Each message that you want to publish, will have its value checked.

Here are all the things you can provide in the message hash:

Option Required Value type Description
topic true String The Kafka topic that should be written to
payload true String Data you want to send to Kafka
key false String The key that should be set in the Kafka message
partition false Integer A specific partition number that should be written to
partition_key false String Key to indicate the destination partition of the message
timestamp false Time, Integer The timestamp that should be set on the message
headers false Hash Headers for the message
label false Object Anything you want to use as a label

Keep in mind, that message you want to send should be either binary or stringified (to_s, to_json, etc).

Delivery Results

When dispatching messages using WaterDrop, you can choose between receiving a delivery report or a delivery handle, depending on whether you perform synchronous or asynchronous dispatches.

Delivery Reports

For synchronous dispatches, WaterDrop returns a delivery report, which provides immediate feedback about the message delivery status. When you use synchronous dispatch, the execution of your program will wait until the Kafka broker has acknowledged the message.

report = producer.produce_sync(topic: 'my_topic', payload: 'my_payload')

puts "This sent message has an offset #{report.offset} on partition #{report.partition}"
puts "This sent message was sent to #{report.topic_name} topic"

Delivery Handles

In contrast, WaterDrop returns a delivery handle for asynchronous dispatches. When you dispatch messages asynchronously, WaterDrop will send the message without blocking your program's execution, allowing you to continue processing other tasks while the message is being sent. The key feature of the delivery handle is its #wait method. The #wait method allows you to pause your program's execution until the message is either successfully dispatched or an error occurs during delivery.

handle = producer.produce_async(
  topic: 'my_topic',
  payload: 'my_payload',
  label: 'unique-id'
)

report = handle.wait

puts "This sent message has an offset #{report.offset} on partition #{report.partition}"
puts "This sent message was sent to #{report.topic_name} topic"
puts "This sent message had a following label: #{report.label}"

If an error does occur during delivery, the #wait method will raise an appropriate error with detailed information about the failure, allowing you to handle errors in your application logic.

However, there might be scenarios where you want to wait for the message to be delivered but do not want to raise an exception if an error occurs.
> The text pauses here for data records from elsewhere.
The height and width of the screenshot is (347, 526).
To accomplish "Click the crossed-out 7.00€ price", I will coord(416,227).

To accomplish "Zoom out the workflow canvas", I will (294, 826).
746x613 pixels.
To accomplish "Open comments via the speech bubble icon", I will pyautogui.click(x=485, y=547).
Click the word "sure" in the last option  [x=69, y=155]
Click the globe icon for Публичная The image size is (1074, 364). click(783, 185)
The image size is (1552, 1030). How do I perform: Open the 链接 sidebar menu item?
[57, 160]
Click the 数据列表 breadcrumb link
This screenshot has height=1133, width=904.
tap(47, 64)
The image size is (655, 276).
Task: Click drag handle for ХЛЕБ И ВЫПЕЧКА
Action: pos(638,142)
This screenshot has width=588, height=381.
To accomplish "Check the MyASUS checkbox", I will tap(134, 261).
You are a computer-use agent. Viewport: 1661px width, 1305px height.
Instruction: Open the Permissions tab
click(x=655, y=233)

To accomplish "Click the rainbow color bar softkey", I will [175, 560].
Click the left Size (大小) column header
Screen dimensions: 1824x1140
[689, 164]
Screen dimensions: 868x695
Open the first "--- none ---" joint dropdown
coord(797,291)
In such cases, the #wait method also accepts a raise_response_error flag that you can set to false.

handle = producer.produce_async(topic: 'my_topic', payload: 'my_payload')
report = handle.wait(raise_response_error: false)

if report.error
  puts "Following issue occurred #{report.error}"
else
  puts "This sent message has an offset #{report.offset} on partition #{report.partition}"
  puts "This sent message was sent to #{report.topic_name} topic"
end
  • If raise_response_error is set to true (the default behavior), the #wait method will raise an exception if there is a delivery error.

  • If raise_response_error is set to false, the #wait method will still wait for the delivery but will not raise an exception upon failure. Instead, it will return the appropriate error along with failure details, allowing you to handle the error as needed without interrupting the program's flow or will return the delivery report upon successful delivery.

This flexibility in handling delivery reports and delivery handles in both synchronous and asynchronous scenarios makes WaterDrop a powerful choice for managing Kafka message production while accommodating different use cases and error-handling strategies.

Labeling

When producing messages with WaterDrop, tracking the progress and status of each message is crucial. There are instances where you'll need to monitor the delivery handle and report and relate them to the specific message that was dispatched. WaterDrop addresses this need with its labeling capability, allowing you to assign label values to each message during production. These labels act as identifiers, linking the message with its delivery report.

Importance of Labeling

Labeling is an important feature, and we highly recommend utilizing it for enhanced message tracking and management. It provides the following benefits:

  1. Traceability: Labels provide a straightforward way to trace a message from the point it's produced until it's successfully consumed. This is particularly useful in complex systems where messages pass through various stages and services.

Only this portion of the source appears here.